• [EXERCISE DESCRIPTION]: From the first line to the last, repeat the data below exactly.

** AVAILABLE DATA follows **

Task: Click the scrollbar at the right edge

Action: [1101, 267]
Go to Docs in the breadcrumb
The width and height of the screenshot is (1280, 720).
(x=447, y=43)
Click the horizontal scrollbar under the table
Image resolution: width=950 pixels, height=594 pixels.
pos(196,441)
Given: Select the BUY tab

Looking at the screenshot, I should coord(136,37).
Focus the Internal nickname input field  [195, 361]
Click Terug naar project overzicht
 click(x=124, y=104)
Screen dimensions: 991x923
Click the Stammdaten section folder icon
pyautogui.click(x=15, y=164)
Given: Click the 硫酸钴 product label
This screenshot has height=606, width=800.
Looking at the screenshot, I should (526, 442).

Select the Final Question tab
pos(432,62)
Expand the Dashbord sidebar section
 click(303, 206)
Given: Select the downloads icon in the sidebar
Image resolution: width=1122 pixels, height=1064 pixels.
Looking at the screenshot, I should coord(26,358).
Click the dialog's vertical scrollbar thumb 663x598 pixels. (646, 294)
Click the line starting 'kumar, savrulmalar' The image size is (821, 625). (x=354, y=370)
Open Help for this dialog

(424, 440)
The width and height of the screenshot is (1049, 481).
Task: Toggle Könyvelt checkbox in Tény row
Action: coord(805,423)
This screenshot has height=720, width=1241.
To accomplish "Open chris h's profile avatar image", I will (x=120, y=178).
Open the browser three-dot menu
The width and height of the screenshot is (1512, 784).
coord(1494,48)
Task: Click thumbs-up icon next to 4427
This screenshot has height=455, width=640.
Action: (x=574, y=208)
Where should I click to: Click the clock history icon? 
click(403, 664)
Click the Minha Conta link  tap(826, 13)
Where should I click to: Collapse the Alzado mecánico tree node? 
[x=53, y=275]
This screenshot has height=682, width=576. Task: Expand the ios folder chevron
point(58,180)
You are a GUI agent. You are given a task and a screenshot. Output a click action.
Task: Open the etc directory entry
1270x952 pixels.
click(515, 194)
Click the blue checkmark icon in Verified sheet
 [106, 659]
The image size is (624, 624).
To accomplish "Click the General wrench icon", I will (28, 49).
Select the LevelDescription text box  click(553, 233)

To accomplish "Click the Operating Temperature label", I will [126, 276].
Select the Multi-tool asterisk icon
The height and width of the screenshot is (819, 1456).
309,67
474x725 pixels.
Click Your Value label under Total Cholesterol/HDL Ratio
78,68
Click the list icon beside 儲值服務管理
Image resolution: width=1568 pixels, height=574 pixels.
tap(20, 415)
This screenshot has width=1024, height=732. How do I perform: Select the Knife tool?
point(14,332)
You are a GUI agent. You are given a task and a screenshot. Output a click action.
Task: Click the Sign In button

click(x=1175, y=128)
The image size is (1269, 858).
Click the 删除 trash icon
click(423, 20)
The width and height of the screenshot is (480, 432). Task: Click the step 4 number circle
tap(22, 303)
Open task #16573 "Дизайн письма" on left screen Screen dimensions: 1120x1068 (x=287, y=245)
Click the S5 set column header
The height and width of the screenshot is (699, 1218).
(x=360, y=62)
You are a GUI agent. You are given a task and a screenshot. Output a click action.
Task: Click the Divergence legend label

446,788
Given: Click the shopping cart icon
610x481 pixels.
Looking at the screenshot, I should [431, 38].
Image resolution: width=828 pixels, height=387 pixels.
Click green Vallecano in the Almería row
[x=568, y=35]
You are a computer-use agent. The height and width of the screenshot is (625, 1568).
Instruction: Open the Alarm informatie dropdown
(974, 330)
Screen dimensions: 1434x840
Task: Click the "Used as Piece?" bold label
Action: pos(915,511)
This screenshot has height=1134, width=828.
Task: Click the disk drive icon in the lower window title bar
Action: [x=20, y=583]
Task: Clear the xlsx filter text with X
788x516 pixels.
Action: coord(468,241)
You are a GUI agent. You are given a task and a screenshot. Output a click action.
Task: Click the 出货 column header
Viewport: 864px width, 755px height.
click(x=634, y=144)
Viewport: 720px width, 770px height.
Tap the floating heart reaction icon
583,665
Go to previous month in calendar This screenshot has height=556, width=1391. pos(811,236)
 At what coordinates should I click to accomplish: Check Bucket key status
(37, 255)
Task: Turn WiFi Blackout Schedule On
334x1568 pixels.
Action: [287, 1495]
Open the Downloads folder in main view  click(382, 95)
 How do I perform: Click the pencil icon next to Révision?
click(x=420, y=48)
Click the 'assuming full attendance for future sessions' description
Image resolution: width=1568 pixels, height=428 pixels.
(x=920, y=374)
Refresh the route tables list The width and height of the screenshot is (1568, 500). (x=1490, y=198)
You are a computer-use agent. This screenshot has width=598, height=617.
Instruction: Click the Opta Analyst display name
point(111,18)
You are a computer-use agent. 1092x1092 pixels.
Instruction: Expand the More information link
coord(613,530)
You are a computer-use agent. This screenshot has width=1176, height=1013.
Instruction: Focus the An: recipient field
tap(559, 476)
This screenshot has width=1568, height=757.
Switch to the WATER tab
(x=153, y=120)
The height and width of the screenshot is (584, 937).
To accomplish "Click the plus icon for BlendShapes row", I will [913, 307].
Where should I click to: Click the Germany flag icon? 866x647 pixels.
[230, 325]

** End of AVAILABLE DATA **

• [ANSWER TO THE EXERCISE]:
Task: Click the scrollbar at the right edge

Action: [1101, 267]
Go to Docs in the breadcrumb
The width and height of the screenshot is (1280, 720).
(x=447, y=43)
Click the horizontal scrollbar under the table
Image resolution: width=950 pixels, height=594 pixels.
pos(196,441)
Given: Select the BUY tab

Looking at the screenshot, I should coord(136,37).
Focus the Internal nickname input field  [195, 361]
Click Terug naar project overzicht
 click(x=124, y=104)
Screen dimensions: 991x923
Click the Stammdaten section folder icon
pyautogui.click(x=15, y=164)
Given: Click the 硫酸钴 product label
This screenshot has height=606, width=800.
Looking at the screenshot, I should (526, 442).

Select the Final Question tab
pos(432,62)
Expand the Dashbord sidebar section
 click(303, 206)
Given: Select the downloads icon in the sidebar
Image resolution: width=1122 pixels, height=1064 pixels.
Looking at the screenshot, I should coord(26,358).
Click the dialog's vertical scrollbar thumb 663x598 pixels. (646, 294)
Click the line starting 'kumar, savrulmalar' The image size is (821, 625). (x=354, y=370)
Open Help for this dialog

(424, 440)
The width and height of the screenshot is (1049, 481).
Task: Toggle Könyvelt checkbox in Tény row
Action: coord(805,423)
This screenshot has height=720, width=1241.
To accomplish "Open chris h's profile avatar image", I will (x=120, y=178).
Open the browser three-dot menu
The width and height of the screenshot is (1512, 784).
coord(1494,48)
Task: Click thumbs-up icon next to 4427
This screenshot has height=455, width=640.
Action: (x=574, y=208)
Where should I click to: Click the clock history icon? 
click(403, 664)
Click the Minha Conta link  tap(826, 13)
Where should I click to: Collapse the Alzado mecánico tree node? 
[x=53, y=275]
This screenshot has height=682, width=576. Task: Expand the ios folder chevron
point(58,180)
You are a GUI agent. You are given a task and a screenshot. Output a click action.
Task: Open the etc directory entry
1270x952 pixels.
click(515, 194)
Click the blue checkmark icon in Verified sheet
 [106, 659]
The image size is (624, 624).
To accomplish "Click the General wrench icon", I will (28, 49).
Select the LevelDescription text box  click(553, 233)

To accomplish "Click the Operating Temperature label", I will [126, 276].
Select the Multi-tool asterisk icon
The height and width of the screenshot is (819, 1456).
309,67
474x725 pixels.
Click Your Value label under Total Cholesterol/HDL Ratio
78,68
Click the list icon beside 儲值服務管理
Image resolution: width=1568 pixels, height=574 pixels.
tap(20, 415)
This screenshot has width=1024, height=732. How do I perform: Select the Knife tool?
point(14,332)
You are a GUI agent. You are given a task and a screenshot. Output a click action.
Task: Click the Sign In button

click(x=1175, y=128)
The image size is (1269, 858).
Click the 删除 trash icon
click(423, 20)
The width and height of the screenshot is (480, 432). Task: Click the step 4 number circle
tap(22, 303)
Open task #16573 "Дизайн письма" on left screen Screen dimensions: 1120x1068 (x=287, y=245)
Click the S5 set column header
The height and width of the screenshot is (699, 1218).
(x=360, y=62)
You are a GUI agent. You are given a task and a screenshot. Output a click action.
Task: Click the Divergence legend label

446,788
Given: Click the shopping cart icon
610x481 pixels.
Looking at the screenshot, I should [431, 38].
Image resolution: width=828 pixels, height=387 pixels.
Click green Vallecano in the Almería row
[x=568, y=35]
You are a computer-use agent. The height and width of the screenshot is (625, 1568).
Instruction: Open the Alarm informatie dropdown
(974, 330)
Screen dimensions: 1434x840
Task: Click the "Used as Piece?" bold label
Action: pos(915,511)
This screenshot has height=1134, width=828.
Task: Click the disk drive icon in the lower window title bar
Action: [x=20, y=583]
Task: Clear the xlsx filter text with X
788x516 pixels.
Action: coord(468,241)
You are a GUI agent. You are given a task and a screenshot. Output a click action.
Task: Click the 出货 column header
Viewport: 864px width, 755px height.
click(x=634, y=144)
Viewport: 720px width, 770px height.
Tap the floating heart reaction icon
583,665
Go to previous month in calendar This screenshot has height=556, width=1391. pos(811,236)
 At what coordinates should I click to accomplish: Check Bucket key status
(37, 255)
Task: Turn WiFi Blackout Schedule On
334x1568 pixels.
Action: [287, 1495]
Open the Downloads folder in main view  click(382, 95)
 How do I perform: Click the pencil icon next to Révision?
click(x=420, y=48)
Click the 'assuming full attendance for future sessions' description
Image resolution: width=1568 pixels, height=428 pixels.
(x=920, y=374)
Refresh the route tables list The width and height of the screenshot is (1568, 500). (x=1490, y=198)
You are a computer-use agent. This screenshot has width=598, height=617.
Instruction: Click the Opta Analyst display name
point(111,18)
You are a computer-use agent. 1092x1092 pixels.
Instruction: Expand the More information link
coord(613,530)
You are a computer-use agent. This screenshot has width=1176, height=1013.
Instruction: Focus the An: recipient field
tap(559, 476)
This screenshot has width=1568, height=757.
Switch to the WATER tab
(x=153, y=120)
The height and width of the screenshot is (584, 937).
To accomplish "Click the plus icon for BlendShapes row", I will [913, 307].
Where should I click to: Click the Germany flag icon? 866x647 pixels.
[230, 325]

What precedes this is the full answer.